→ Task brief:
Your task is to return the line containing "The width and height of the screenshot is (807, 394)." and each line after it through the end of the entries, exactly, with no other lines.

→ Data:
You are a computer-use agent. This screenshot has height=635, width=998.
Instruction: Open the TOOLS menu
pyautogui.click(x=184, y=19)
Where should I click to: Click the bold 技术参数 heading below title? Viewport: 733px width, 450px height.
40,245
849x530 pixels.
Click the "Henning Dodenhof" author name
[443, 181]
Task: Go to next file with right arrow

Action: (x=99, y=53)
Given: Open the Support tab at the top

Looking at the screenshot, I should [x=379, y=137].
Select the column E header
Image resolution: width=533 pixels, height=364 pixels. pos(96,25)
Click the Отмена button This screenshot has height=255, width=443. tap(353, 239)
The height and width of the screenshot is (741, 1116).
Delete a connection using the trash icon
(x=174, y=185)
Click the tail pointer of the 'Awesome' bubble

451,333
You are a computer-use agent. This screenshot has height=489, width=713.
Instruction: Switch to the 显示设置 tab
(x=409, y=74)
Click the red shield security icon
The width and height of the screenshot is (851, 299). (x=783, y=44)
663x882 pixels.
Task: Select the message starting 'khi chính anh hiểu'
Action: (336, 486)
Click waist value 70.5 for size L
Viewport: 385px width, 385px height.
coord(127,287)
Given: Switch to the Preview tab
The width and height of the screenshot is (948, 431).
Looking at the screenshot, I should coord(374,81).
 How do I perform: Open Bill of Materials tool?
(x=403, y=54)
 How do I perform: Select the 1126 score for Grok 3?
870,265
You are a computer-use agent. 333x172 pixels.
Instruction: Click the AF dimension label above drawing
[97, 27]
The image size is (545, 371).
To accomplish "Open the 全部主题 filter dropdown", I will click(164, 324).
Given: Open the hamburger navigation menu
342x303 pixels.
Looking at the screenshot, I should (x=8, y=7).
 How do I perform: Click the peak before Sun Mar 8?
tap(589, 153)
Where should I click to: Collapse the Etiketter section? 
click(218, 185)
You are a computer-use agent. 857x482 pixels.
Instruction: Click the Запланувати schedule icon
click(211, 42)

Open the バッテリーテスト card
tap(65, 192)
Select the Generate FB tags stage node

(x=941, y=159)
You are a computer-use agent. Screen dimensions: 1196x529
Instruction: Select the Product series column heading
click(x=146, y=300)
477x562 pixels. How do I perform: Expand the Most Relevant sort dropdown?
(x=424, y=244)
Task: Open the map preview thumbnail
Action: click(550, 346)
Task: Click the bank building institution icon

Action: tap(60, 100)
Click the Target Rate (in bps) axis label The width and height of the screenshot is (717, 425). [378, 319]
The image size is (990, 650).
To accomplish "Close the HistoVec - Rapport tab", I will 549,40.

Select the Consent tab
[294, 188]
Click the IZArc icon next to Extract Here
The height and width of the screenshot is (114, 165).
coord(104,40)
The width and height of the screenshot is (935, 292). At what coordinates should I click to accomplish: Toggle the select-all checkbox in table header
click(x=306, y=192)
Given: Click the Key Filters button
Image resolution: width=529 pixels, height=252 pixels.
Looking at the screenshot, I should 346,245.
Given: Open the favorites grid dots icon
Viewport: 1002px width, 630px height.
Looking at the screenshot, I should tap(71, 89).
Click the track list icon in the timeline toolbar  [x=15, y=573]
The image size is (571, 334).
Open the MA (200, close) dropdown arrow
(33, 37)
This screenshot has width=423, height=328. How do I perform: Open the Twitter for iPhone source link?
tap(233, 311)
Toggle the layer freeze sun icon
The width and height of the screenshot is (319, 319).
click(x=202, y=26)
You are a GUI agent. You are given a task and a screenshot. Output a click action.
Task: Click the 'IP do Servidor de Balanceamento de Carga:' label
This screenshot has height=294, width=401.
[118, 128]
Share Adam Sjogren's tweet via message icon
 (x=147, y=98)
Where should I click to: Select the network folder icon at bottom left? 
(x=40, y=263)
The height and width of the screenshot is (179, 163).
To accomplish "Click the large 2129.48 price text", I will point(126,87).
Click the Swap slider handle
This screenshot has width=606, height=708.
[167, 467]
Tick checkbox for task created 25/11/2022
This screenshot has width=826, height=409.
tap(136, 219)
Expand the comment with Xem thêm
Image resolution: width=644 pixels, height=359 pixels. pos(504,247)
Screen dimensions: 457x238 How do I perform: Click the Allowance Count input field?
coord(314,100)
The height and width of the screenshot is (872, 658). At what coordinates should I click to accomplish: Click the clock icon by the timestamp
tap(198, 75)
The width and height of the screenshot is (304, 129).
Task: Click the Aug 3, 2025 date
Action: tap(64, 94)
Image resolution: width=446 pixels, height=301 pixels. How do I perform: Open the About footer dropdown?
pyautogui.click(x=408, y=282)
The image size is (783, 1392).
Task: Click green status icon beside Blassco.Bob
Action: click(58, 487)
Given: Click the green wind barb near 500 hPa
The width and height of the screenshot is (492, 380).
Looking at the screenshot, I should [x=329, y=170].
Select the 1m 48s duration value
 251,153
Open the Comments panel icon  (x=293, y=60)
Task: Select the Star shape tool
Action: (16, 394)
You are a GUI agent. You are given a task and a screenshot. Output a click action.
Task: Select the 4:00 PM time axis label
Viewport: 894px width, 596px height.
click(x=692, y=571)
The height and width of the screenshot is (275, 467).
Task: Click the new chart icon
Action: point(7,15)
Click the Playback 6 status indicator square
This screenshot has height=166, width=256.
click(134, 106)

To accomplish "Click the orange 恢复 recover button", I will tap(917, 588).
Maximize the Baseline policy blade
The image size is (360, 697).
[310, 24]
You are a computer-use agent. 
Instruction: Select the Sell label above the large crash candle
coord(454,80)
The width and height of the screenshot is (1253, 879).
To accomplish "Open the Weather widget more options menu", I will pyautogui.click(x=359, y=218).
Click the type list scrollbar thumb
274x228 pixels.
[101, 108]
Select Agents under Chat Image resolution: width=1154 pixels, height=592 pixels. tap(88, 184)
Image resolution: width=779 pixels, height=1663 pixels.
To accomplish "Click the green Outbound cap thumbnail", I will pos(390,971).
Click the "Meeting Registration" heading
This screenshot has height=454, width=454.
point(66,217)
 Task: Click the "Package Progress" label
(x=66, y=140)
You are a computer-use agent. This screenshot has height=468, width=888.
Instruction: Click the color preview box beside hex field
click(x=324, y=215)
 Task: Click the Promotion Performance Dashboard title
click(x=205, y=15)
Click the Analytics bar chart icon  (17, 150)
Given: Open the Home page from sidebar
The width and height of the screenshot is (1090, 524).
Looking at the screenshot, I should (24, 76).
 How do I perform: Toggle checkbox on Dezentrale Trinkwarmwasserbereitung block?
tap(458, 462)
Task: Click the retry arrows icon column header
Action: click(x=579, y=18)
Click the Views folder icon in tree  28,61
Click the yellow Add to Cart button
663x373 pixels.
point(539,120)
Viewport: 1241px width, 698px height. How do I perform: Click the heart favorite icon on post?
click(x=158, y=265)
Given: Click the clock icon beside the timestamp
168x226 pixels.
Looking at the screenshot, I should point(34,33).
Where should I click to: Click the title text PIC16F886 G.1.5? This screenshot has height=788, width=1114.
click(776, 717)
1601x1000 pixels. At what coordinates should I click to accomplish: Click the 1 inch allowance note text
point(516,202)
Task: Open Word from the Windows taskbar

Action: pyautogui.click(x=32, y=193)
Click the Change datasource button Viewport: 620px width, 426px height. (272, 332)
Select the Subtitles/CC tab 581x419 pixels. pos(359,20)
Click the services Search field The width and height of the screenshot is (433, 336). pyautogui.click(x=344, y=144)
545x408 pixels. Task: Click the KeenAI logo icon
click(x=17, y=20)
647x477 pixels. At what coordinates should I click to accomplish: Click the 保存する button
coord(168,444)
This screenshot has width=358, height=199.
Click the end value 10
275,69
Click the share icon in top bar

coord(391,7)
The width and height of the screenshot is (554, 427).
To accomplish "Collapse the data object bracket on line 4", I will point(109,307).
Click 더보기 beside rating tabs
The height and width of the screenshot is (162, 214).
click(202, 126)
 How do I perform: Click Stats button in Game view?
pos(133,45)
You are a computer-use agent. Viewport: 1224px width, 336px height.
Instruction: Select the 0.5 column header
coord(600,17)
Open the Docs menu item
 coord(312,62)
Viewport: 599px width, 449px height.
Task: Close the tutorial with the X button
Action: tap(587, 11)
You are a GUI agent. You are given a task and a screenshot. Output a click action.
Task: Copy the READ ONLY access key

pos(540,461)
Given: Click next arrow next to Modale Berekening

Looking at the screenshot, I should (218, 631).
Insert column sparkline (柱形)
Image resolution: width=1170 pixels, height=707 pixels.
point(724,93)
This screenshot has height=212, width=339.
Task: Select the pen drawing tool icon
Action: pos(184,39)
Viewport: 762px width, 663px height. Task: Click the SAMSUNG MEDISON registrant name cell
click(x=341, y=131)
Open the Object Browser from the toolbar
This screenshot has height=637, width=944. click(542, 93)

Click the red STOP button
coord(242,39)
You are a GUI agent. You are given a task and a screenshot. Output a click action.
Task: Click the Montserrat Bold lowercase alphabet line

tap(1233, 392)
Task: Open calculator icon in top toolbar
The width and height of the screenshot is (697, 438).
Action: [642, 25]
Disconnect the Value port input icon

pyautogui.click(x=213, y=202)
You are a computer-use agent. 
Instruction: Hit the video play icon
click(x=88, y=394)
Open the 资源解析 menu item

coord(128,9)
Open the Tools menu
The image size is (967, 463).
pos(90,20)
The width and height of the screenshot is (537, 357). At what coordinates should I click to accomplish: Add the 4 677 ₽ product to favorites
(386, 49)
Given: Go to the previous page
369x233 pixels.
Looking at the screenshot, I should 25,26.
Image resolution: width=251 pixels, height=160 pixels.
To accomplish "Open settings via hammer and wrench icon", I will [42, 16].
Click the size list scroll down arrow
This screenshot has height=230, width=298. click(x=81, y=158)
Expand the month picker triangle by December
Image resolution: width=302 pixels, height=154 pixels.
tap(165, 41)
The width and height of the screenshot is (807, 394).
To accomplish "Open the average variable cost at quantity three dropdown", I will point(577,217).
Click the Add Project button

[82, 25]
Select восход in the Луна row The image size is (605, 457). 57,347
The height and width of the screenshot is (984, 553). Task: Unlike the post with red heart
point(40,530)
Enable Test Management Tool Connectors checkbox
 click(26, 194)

→ Written answer:
The width and height of the screenshot is (807, 394).
To accomplish "Open the average variable cost at quantity three dropdown", I will point(577,217).
Click the Add Project button

[82, 25]
Select восход in the Луна row The image size is (605, 457). 57,347
The height and width of the screenshot is (984, 553). Task: Unlike the post with red heart
point(40,530)
Enable Test Management Tool Connectors checkbox
 click(26, 194)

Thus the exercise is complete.